For so many years I watched my mom change into someone who was lonely, angry and depressed. I was so frustrated with her. Mad that she wouldn't get up and help herself. Well, as I am coming up on my 46th birthday, single, not a mom, almost to be homeless, broke, grotesquely obese and in a lot of pain I can almost empathize with her. I don't agree with it and I still wish she could have made the changes needed and I know that I have the same opportunity but it is really hard when you just don't feel like you are lovable or worth it.

My boss was trying to give me constructive critism today and I have been crying ever since because I feel like I can't even do that stuff right. And all I want to do is come home and have my husband take me in his arms, hold me and tell me that it will be okay and yet, I can't because my cat is the only one here.

I also was thinking that I don't have anyone to call and cry to because I complain all the time and I am tired of it so I am sure my friends are tired of it even more. I just feel so alone right now. I know that God is there but without having someone physically here it is hard.

Lord, I am so sorry that I am acting like this. I know you love me and that you only want the best for me. I just feel so alone right now. I know that in order to make the changes I need in my life then I have to trust you for my future even though to me it looks blank. I don't even know what my dreams are any more. I just pray that you will never give up on me and that you will help me through this period right now. I do love you and thank you for my life. You have a plan and I know this can be used. I just pray that I don't give up.

In Jesus' Name, Amen

Friday, January 11, 2013

Dresses

Okay, I am watching "Say Yes to the Dress" and it makes me start to dream.  Now, I may never get married.  So far, the Lord has not brought me someone.  Well, I have decided that I wanted some evening gowns to look at and use for inspiration.  Below are several that I really love.  The colors may not be exactly right but the styles are what I like.  Now, you are looking at these dresses and me and going, "Okay, she is off her rocker" but these are goal dresses.  I am not sure where I will wear one of these dresses but maybe when I hit my goal weight I will throw a dinner party and have everyone dress up so I can wear one of these dresses.  We will see.  So, here is the fashion show via pictures.  Enjoy.










Friday, January 4, 2013

They eat what?

Okay, I am watching a 20/20 special about the People Magazine people who are half their size.  It is so sad to see people say they used to eat almost 7,000 calories before lunch, a sandwich, a pound of bacon, and a lot of other things and they are taller than me and weighed 426 pounds.  I eat a small breakfast, and yes, I don't eat the most healthy stuff but I don't eat anywhere near what they eat and I weigh 10 pounds less.  Is my metabolism just that horrible or are they lying?  I just get so frustrated. 

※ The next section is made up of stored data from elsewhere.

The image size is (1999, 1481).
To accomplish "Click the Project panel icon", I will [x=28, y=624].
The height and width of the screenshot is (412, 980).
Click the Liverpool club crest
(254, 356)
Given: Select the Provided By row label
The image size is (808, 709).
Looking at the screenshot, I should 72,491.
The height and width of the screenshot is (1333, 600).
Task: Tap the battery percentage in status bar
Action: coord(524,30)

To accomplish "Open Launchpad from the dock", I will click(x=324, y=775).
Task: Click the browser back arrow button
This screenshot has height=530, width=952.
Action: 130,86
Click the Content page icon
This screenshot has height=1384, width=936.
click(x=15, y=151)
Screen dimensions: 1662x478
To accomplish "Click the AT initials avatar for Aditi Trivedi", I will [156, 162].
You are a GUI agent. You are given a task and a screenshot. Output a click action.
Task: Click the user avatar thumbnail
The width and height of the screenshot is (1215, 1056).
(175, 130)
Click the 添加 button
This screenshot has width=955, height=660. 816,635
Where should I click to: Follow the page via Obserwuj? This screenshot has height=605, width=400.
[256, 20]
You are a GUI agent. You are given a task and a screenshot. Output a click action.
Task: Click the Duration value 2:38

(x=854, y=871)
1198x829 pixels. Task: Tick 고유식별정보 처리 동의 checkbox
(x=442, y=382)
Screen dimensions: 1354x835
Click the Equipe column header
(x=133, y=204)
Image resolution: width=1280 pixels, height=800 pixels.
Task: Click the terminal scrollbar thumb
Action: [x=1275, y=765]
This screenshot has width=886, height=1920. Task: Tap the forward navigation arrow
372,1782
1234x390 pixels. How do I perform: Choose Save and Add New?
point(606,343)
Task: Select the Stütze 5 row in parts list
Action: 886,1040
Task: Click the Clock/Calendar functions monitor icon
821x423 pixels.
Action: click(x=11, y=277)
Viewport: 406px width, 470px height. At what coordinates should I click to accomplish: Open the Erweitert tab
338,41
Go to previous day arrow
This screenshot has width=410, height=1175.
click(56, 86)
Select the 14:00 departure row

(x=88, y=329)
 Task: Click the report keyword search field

I know I don't post often.  I am sort of trying.  I have started drinking 30 to 60 ounces of water a day (I do have to put a Crystal Light in there but...)  and I am wearing a thing called "Slimcoach" that I got for Christmas.  It keeps track of my movements and many things.  I did move up from a turtle to a penguin today.  The only problem is that it stopped working at about 3pm today and didn't start again until I recharged it tonight (it wasn't out of batteries so I am not sure what happened).  Anyway, I am hoping it is starting to get me on the right track.

Keep praying if you are reading this and if you have any idea's on why some people eat 12,000 or more caleries a day and I eat less than that but weigh the same, I would love to hear.